═══ Data for analysis ═══
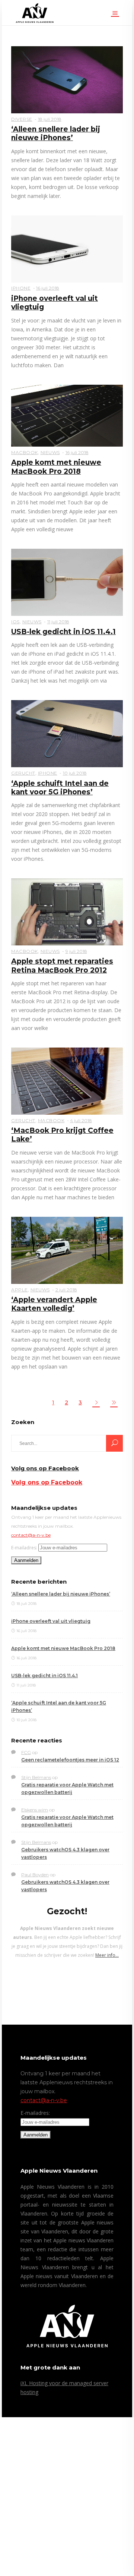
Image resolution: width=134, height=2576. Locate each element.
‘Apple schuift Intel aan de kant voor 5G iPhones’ (60, 787)
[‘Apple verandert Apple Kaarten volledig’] (67, 1250)
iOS (15, 621)
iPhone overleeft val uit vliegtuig (50, 1621)
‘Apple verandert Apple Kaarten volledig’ (54, 1304)
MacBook (24, 452)
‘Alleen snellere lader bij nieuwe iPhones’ (55, 133)
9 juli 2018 (76, 951)
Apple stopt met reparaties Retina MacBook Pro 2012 (62, 965)
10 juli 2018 (75, 773)
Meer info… (107, 1955)
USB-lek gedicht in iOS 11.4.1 (63, 631)
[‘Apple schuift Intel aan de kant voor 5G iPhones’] (67, 733)
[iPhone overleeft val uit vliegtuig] (67, 248)
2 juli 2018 (66, 1289)
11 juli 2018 (58, 621)
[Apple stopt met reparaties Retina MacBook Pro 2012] (67, 911)
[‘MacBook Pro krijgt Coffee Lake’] (67, 1080)
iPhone (21, 288)
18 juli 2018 (49, 119)
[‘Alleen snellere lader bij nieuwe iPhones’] (67, 79)
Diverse (21, 119)
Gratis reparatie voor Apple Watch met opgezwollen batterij (67, 1788)
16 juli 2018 (47, 288)
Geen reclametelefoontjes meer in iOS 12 (70, 1760)
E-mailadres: (24, 1547)
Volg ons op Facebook (45, 1468)
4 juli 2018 (81, 1120)
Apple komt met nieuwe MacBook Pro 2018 (56, 466)
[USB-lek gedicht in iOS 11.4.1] (67, 582)
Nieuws (50, 452)
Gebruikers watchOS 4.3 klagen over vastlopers (65, 1853)
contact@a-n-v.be (31, 1535)
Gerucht (23, 773)
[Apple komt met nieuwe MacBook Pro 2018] (67, 415)
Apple (19, 1289)
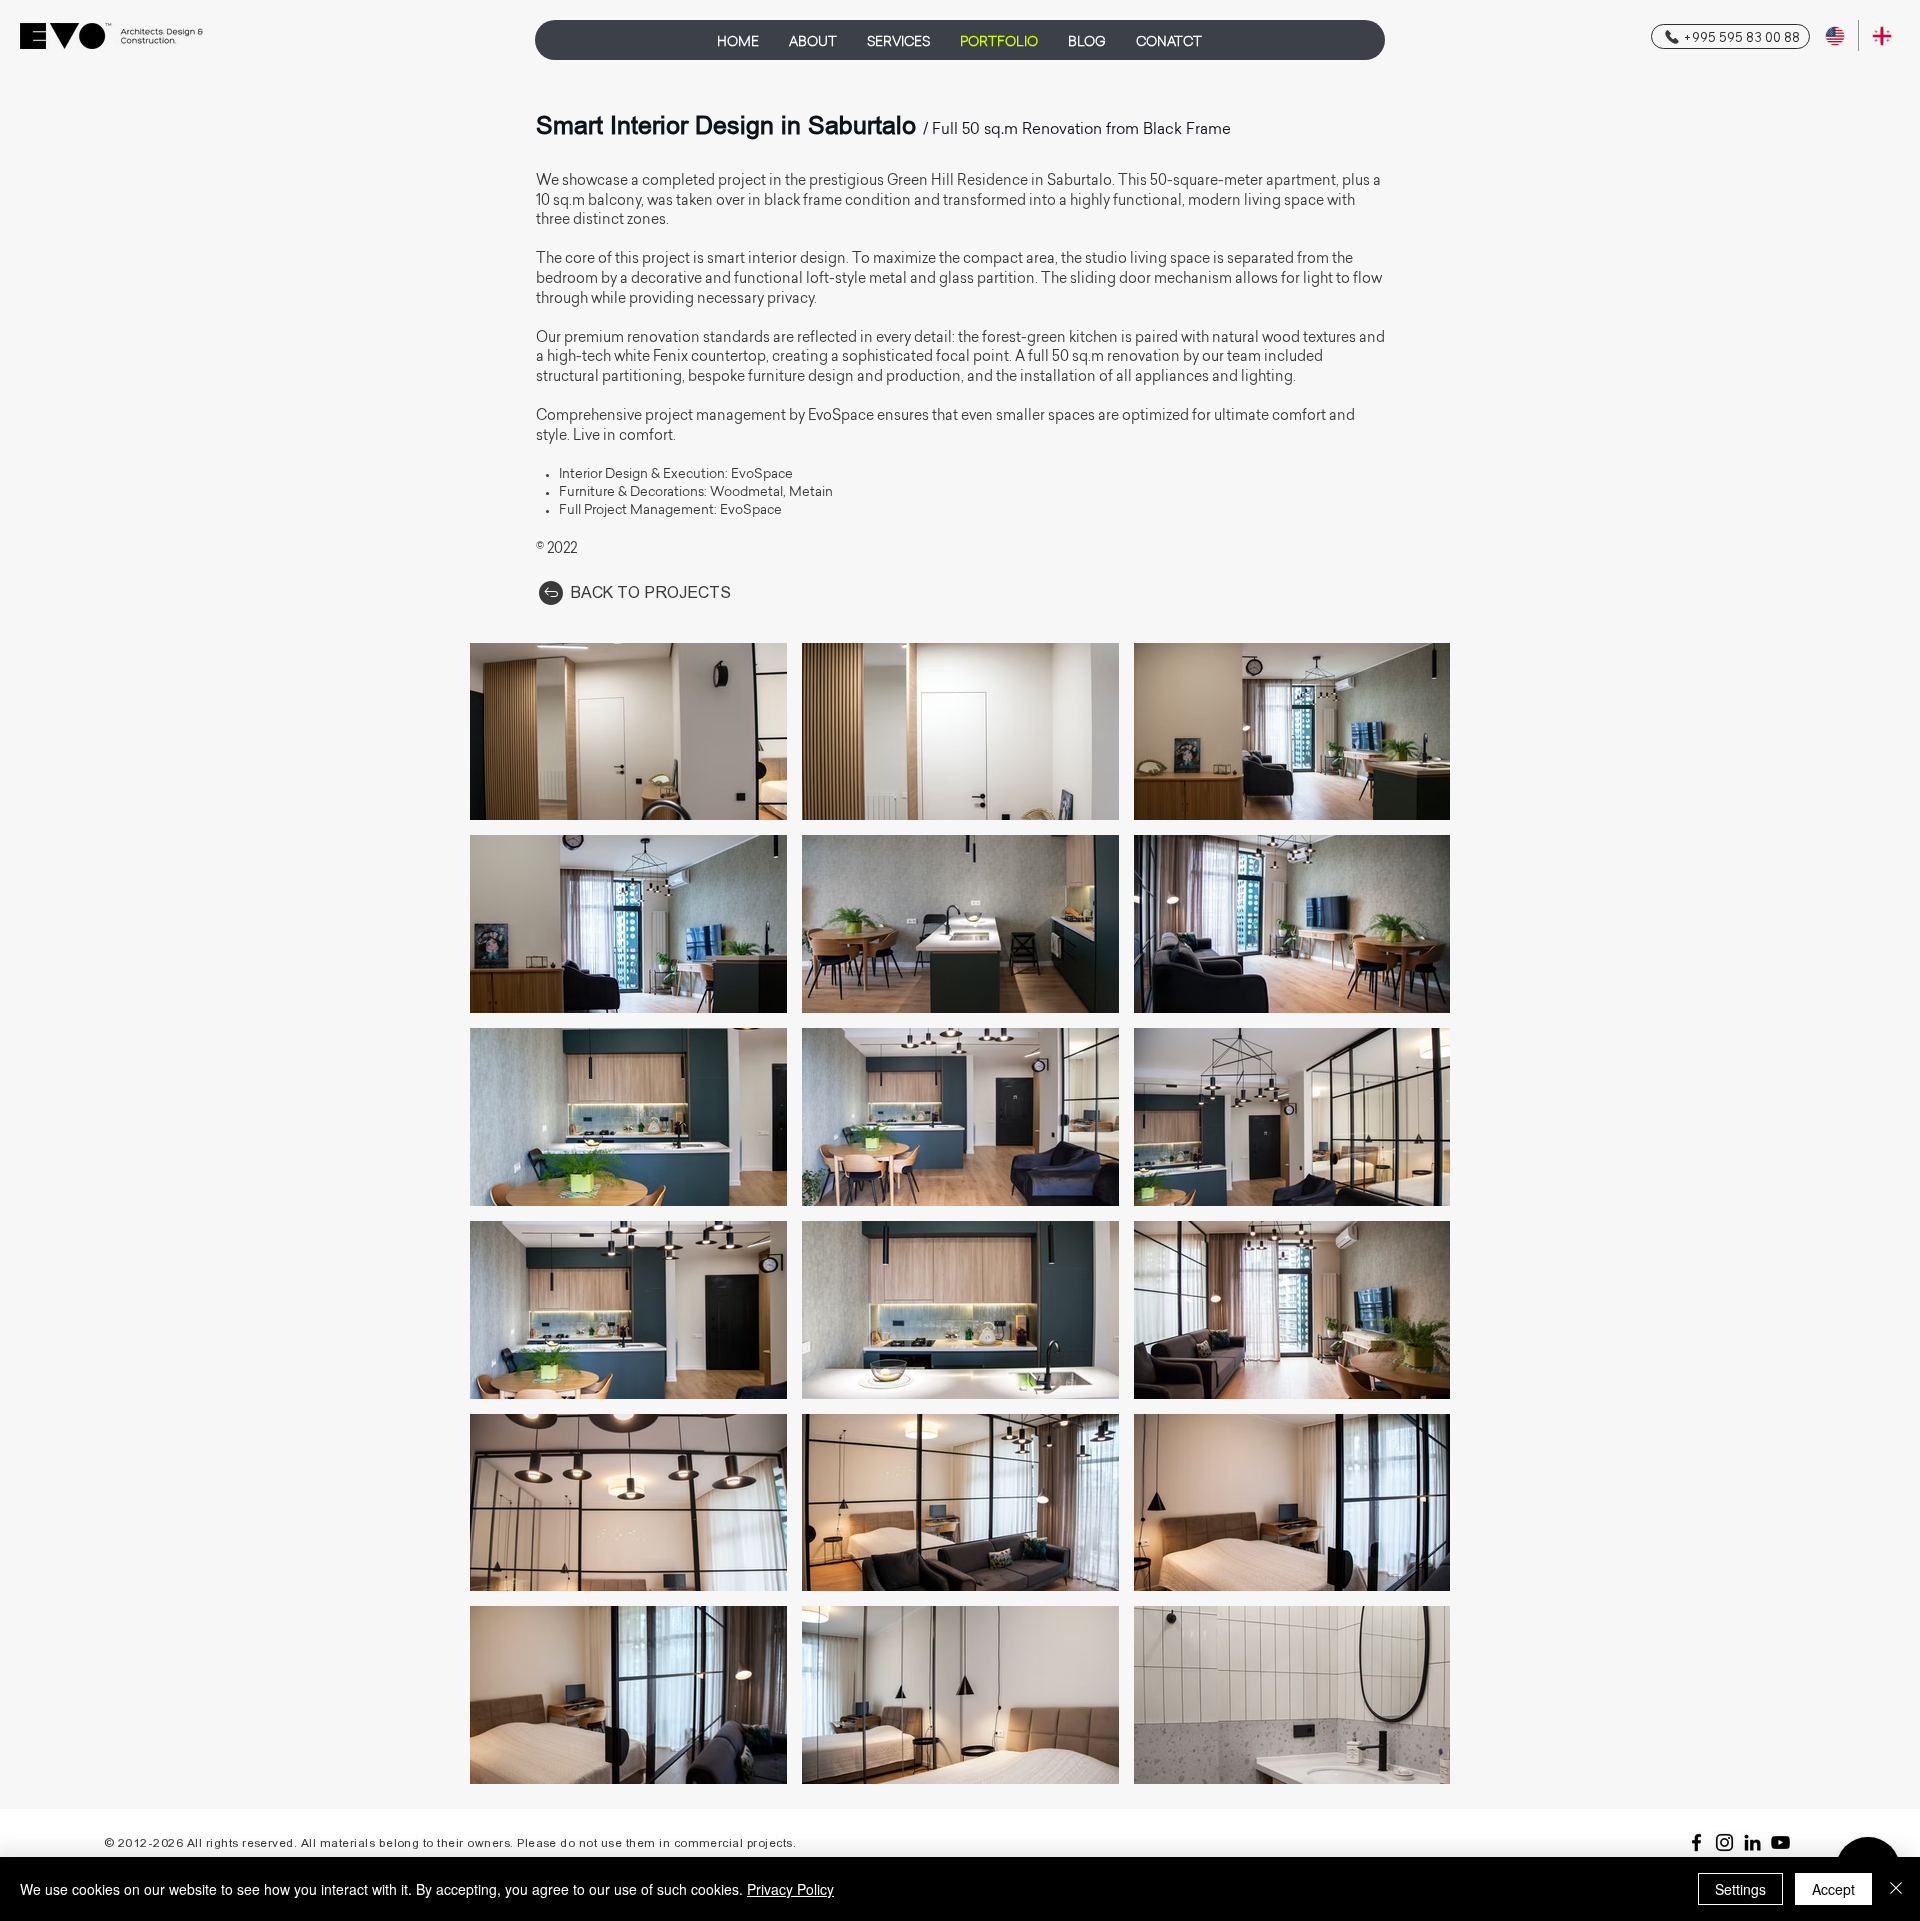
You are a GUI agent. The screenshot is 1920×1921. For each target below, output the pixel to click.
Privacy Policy (790, 1889)
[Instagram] (1724, 1842)
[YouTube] (1780, 1842)
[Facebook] (1696, 1842)
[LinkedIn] (1752, 1842)
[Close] (1896, 1889)
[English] (1835, 35)
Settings (1740, 1889)
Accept (1833, 1889)
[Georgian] (1881, 35)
═══
» Task brief
Search the material for "iPhones" and copy each matching line.

» Solution for this task
‘Apple schuift Intel aan de kant voor 5G iPhones’ (60, 787)
‘Alleen snellere lader bij nieuwe iPhones’ (55, 133)
[‘Apple schuift Intel aan de kant voor 5G iPhones’] (67, 733)
[‘Alleen snellere lader bij nieuwe iPhones’] (67, 79)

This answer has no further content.